在公知的功率装置中,基底的设计是P型外延层和N型外延层交替设置,因此在基底中会存在有多个垂直在基底表面的PN接面,而且这些PN接面互相平行,所以又被叫做超级接面结构。在现有制作超级接面结构的技术中,是先在一第一导电型基材(如:N型基材)上成长一第一导电型外延层(如:N型外延层),然后利用一第一掩模在第一导电型外延层上蚀刻出多个沟渠,接着在各沟渠内形成一第二导电型外延层(例如:P型外延层),并使第二导电型外延层的上表面和第一导电型外延层的上表面对齐,接着,进行一热驱入工艺,将第二导电型外延层的掺质扩散到各沟渠周围的N型基底中。这个时候,会形成环绕各沟渠的第二导电型基体掺杂区。而第二导电型外延层和第一导电型外延层的多个接触面即形成超级接面结构。
比较上述具有超级接面的功率装置和没有超级接面的功率装置,在相同耐压条件下,虽然具有较低的导通电阻,但是相对于高功率装置的绝缘栅极控制双极型晶体管(IGBT)来说,却是有较高的导通电阻。如果要达到与高功率装置的绝缘栅极控制双极型晶体管相同导通电阻,则需要制作出更高深宽比的超级接面,但是,以现有技术来说,高深宽比超级接面的工艺难度高,而且成本也较高。
发明内容
本发明的主要目的在提供一种横向堆叠超级接面功率半导体装置,可以解决先前技艺的不足与缺陷。
根据本发明的一优选实施例,提供一种横向堆叠超级接面功率半导体装置,包括一半导体基底;一外延堆叠结构,设于半导体基底上,外延堆叠结构包括至少一第一外延层,具有一第二导电型,及至少一第二外延层,具有第一导电型;一漏极结构,嵌入于外延堆叠结构中,且漏极结构沿着一第一方向延伸;多个栅极结构,嵌入外延堆叠结构中,并且断续的沿着第一方向延伸;一源极结构,设于多个栅极结构间;及一离子井,具有第一导电型,包围住源极结构。
根据本发明的另一优选实施例,提供一种横向堆叠超级接面功率半导体装置,包括一半导体基底,具有一第一导电型;一外延堆叠结构,设于半导体基底上,外延堆叠结构包括至少一第一外延层,具有一第二导电型,及至少一第二外延层,具有第一导电型;一漏极结构,嵌入于外延堆叠结构中,且漏极结构沿着一第一方向延伸;一栅极结构,嵌入于外延堆叠结构中,并且沿着第一方向延伸;一源极结构,设于栅极结构的一侧;及一离子井,具有第一导电型,包围住源极结构。

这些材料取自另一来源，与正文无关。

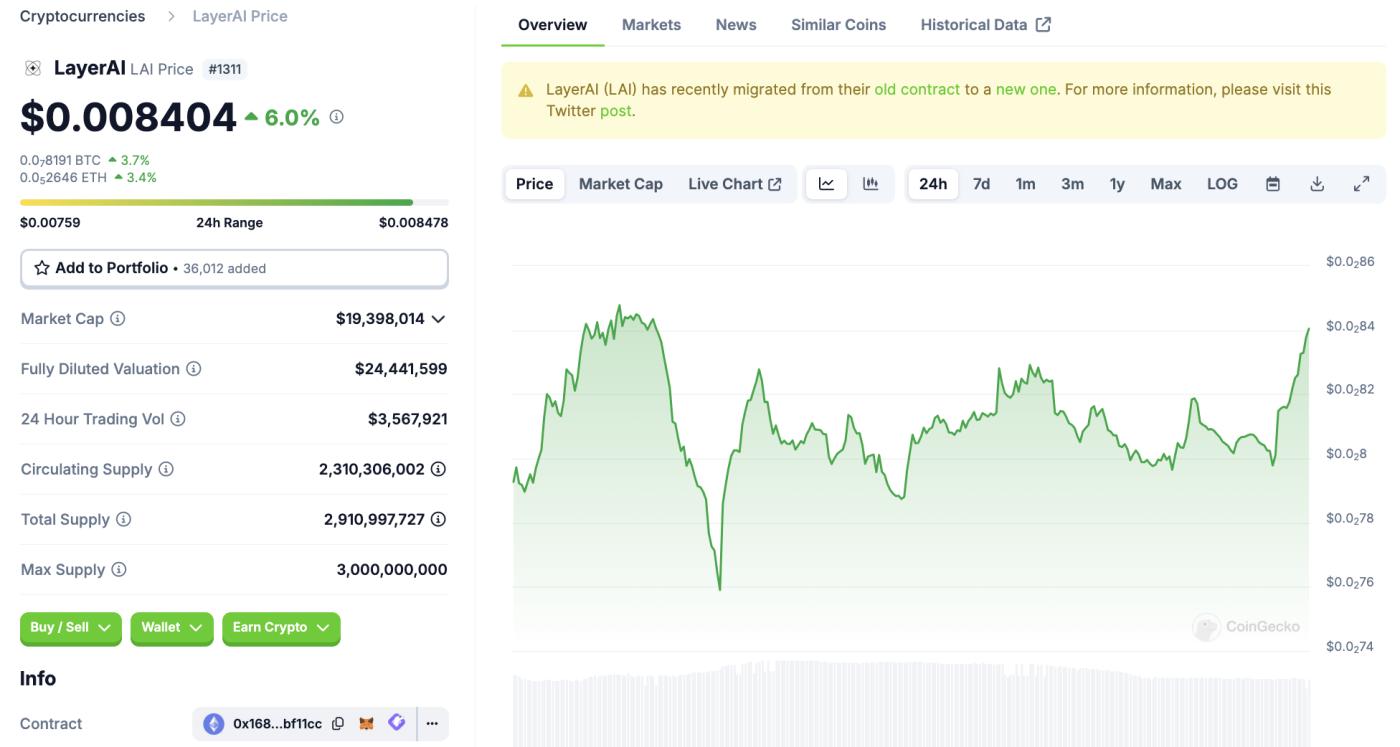The width and height of the screenshot is (1400, 747).
Task: Select the line chart display mode
Action: point(826,183)
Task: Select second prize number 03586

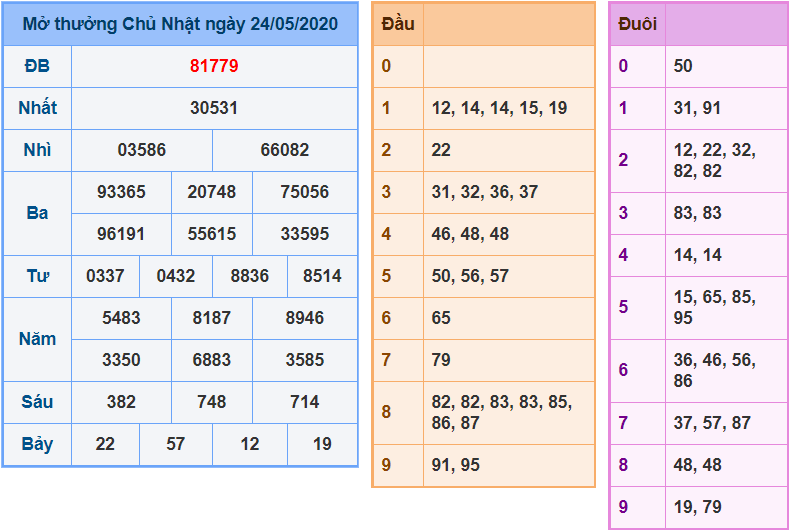Action: click(x=142, y=150)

为让以上提到的目的、特征及优点能更容易被了解,下面特别写出优选实施方式,并配合附图,详细说明如下。然而下面的优选实施方式和附图仅供参考与说明,并非用来对本发明加以限制。
附图说明
图1A是本发明第一优选实施例的横向堆叠超级接面功率半导体装置的立体剖面侧视图。
图1B是第一优选实施例的横向堆叠超级接面功率半导体装置的上视示意图。
图2是第二优选实施例的横向堆叠超级接面功率半导体装置的上视示意图。
图3是第三优选实施例的横向堆叠超级接面功率半导体装置的上视示意图。
图4是第一优选实施例的横向堆叠超级接面功率半导体装置的部分布局示意图。
图5到图16是横向堆叠超级接面功率半导体装置的制作方法。
应注意的是,所有的附图皆是概略性的。为了方便和清晰,附图的相对尺寸和部分零件比例是以夸大或缩小规模呈现。相同的标记是用来在不同的实施例中指示相对应或类似的装置。
其中,附图标记说明如下:
1 横向堆叠超级接面功率半 10 半导体基底
导体装置
12 外延堆叠结构 14 栅极导电层
15 栅极介电层 16 漏极结构
18 源极结构 121 第二导电型外延层
122 第一导电型外层 140 栅极沟渠
140a 底部 140b 侧壁
160 漏极沟渠 161 重掺杂漏极扩散区
162 漏极接触层 180 源极沟渠
181 重掺杂源极扩散区 182 源极接触层
200 离子井沟渠 201 离子井
202 离子井接触层 210 栅极通道
300 电流路径 412 氧化衬垫层
414 氮化衬垫层 416 硬掩模层
512 氧化衬垫层 514 硅氧层
522 钛/氮化钛衬垫层 524 钨金属层
600 介电层 614 栅极接触洞
616 漏极接触洞 618 源极接触洞
620 离子井接触洞 622 钛/氮化钛衬垫层
624 金属层 700 介电层
714 栅极插塞介层洞 716 漏极插塞介层洞
722 钛/氮化钛衬垫层 724 金属层
C14 栅极接触插塞 C16 漏极接触插塞
C18 源极接触插塞
具体实施方式
虽然本发明以优选实施例揭露如下,然其并非用来限定本发明,任何本领域技术人员,在不脱离本发明的精神和范围内,当可作些许的更动与润饰,因此本发明的保护范围以权利要求书所界定的为标准,为了不使本发明的精神难懂,部分公知结构与工艺步骤的细节将不在此揭露。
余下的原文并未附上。